» **EXERCISE**
With pictures excluded, give again exactly the lines running from the one holding "338x190 pixels." through the end of the listing below.

» **DATA FOR THIS EXERCISE**
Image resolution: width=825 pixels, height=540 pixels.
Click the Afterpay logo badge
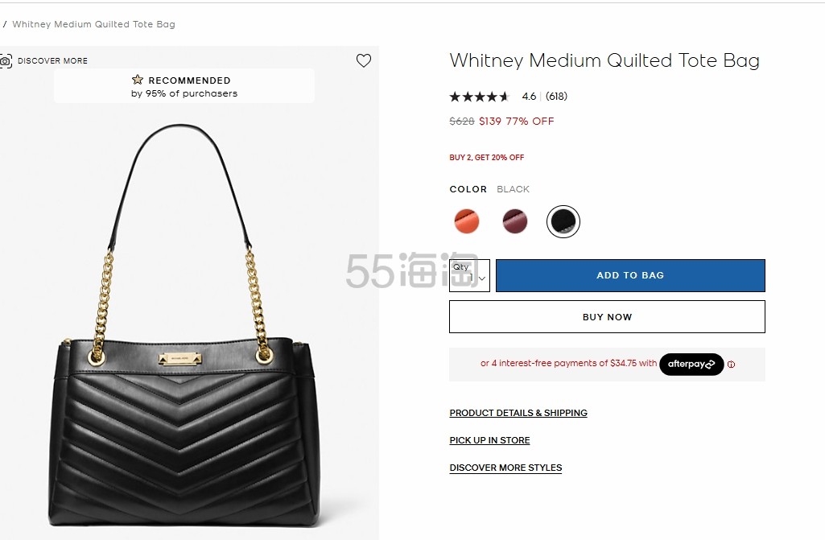691,365
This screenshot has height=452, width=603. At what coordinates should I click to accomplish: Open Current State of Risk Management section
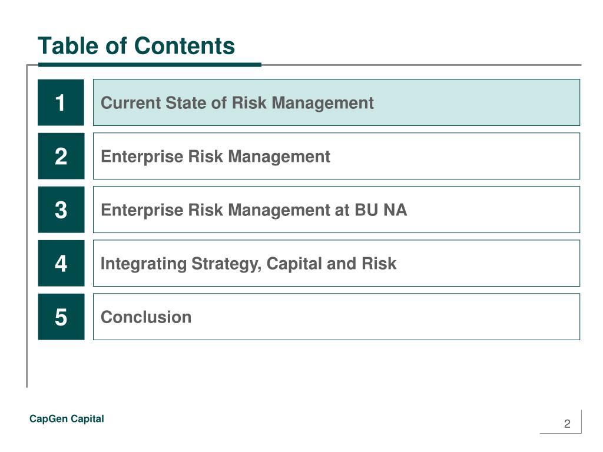click(237, 103)
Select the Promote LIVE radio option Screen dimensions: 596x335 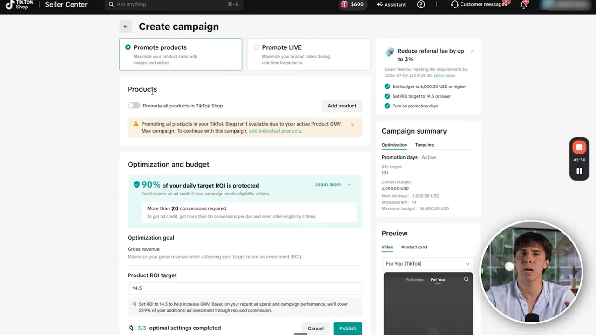click(x=256, y=47)
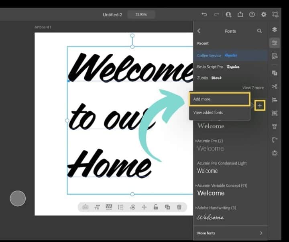Click the Type panel icon in sidebar
Image resolution: width=289 pixels, height=242 pixels.
(x=275, y=127)
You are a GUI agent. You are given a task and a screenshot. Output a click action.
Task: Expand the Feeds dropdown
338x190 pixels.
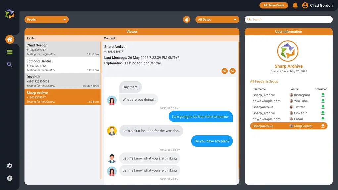[46, 20]
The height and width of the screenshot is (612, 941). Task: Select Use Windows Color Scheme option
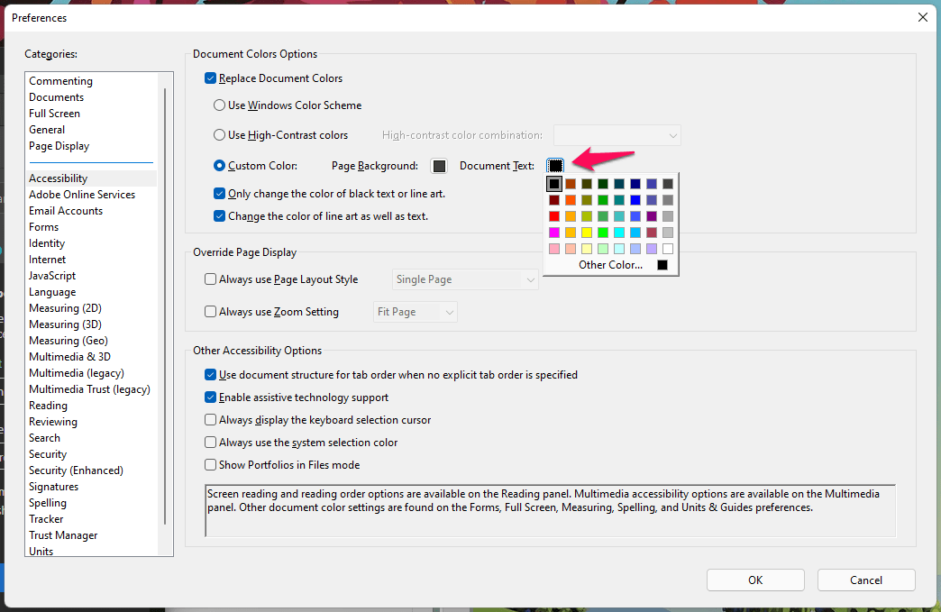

» **EXPECTED ANSWER**
338x190 pixels.
[46, 20]
The height and width of the screenshot is (612, 941). Task: Select Use Windows Color Scheme option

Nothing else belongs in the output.